● **Problem description**
Convert the lines of the entries, from the line containing "Task: Click the Settings gear icon in sidebar" through the end of the entries, into a Markdown table with the columns "No." and "Line", omitting blank lines and leaving out the pictures.

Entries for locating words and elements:
***

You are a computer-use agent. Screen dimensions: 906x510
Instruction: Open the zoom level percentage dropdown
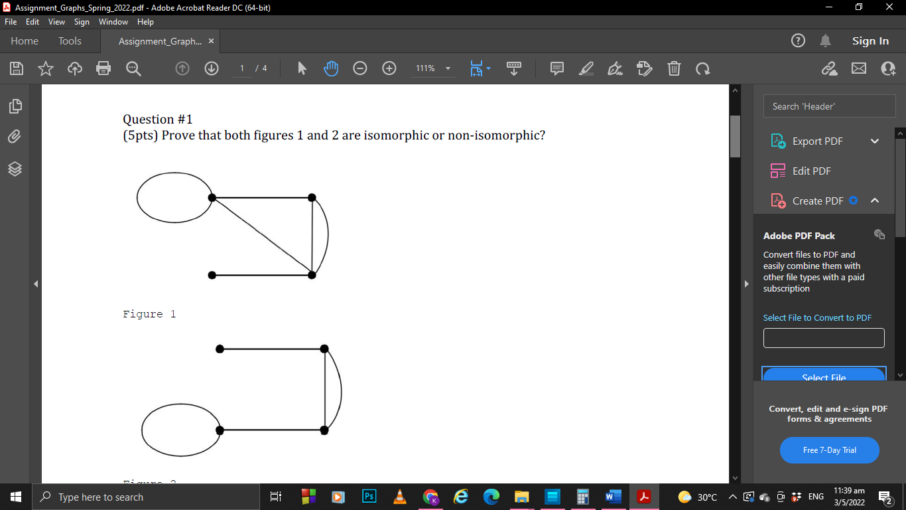(x=448, y=68)
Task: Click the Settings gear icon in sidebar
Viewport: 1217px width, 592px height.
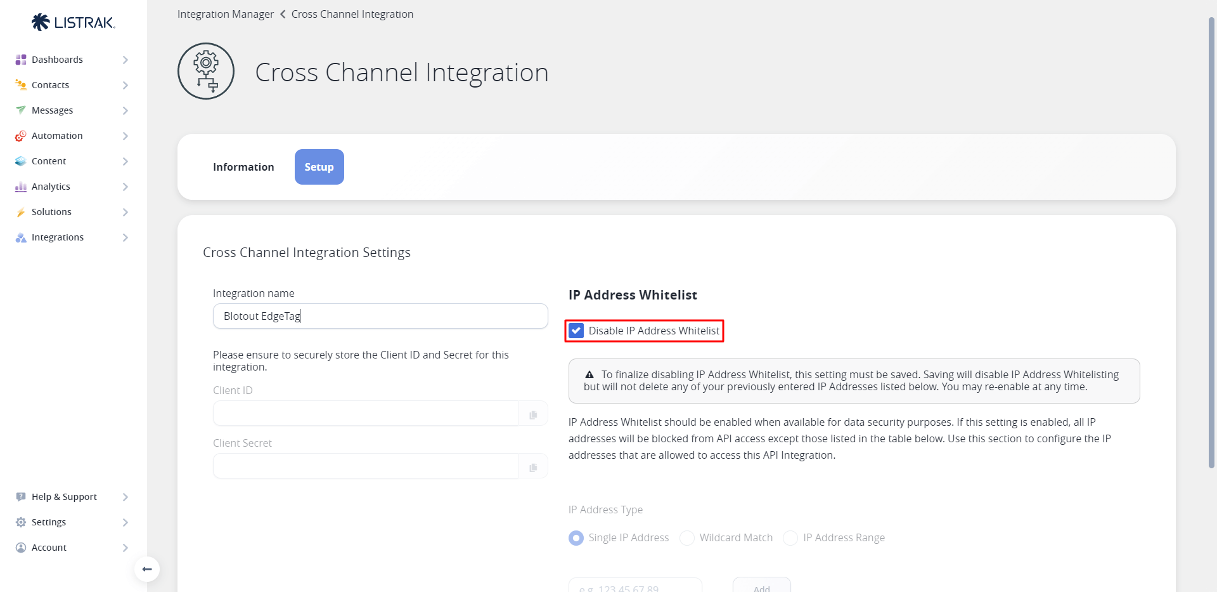Action: point(21,522)

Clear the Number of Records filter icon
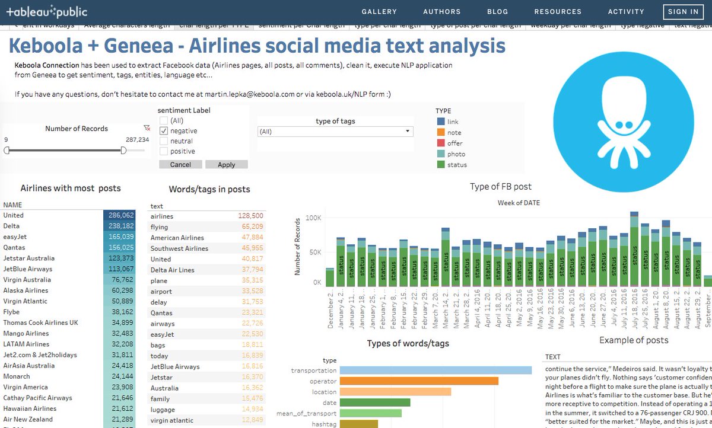(147, 127)
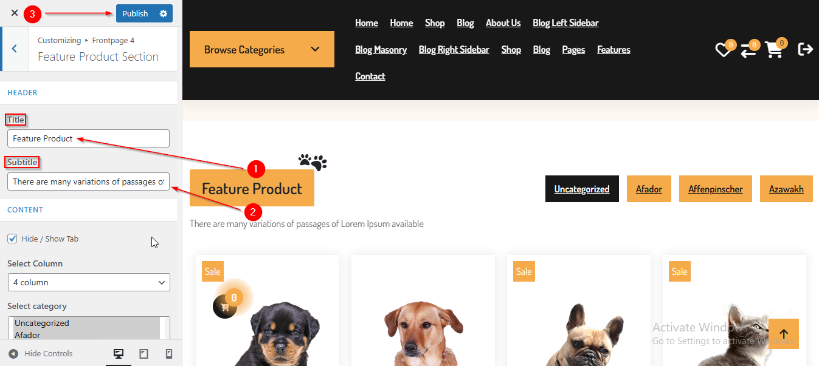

***

● **Solution to this problem**
| No. | Line |
|---|---|
| 1 | Task: Click the Settings gear icon in sidebar |
| 2 | Viewport: 1217px width, 592px height. |
| 3 | Action: point(21,522) |
| 4 | Clear the Number of Records filter icon |
| 5 | (147, 127) |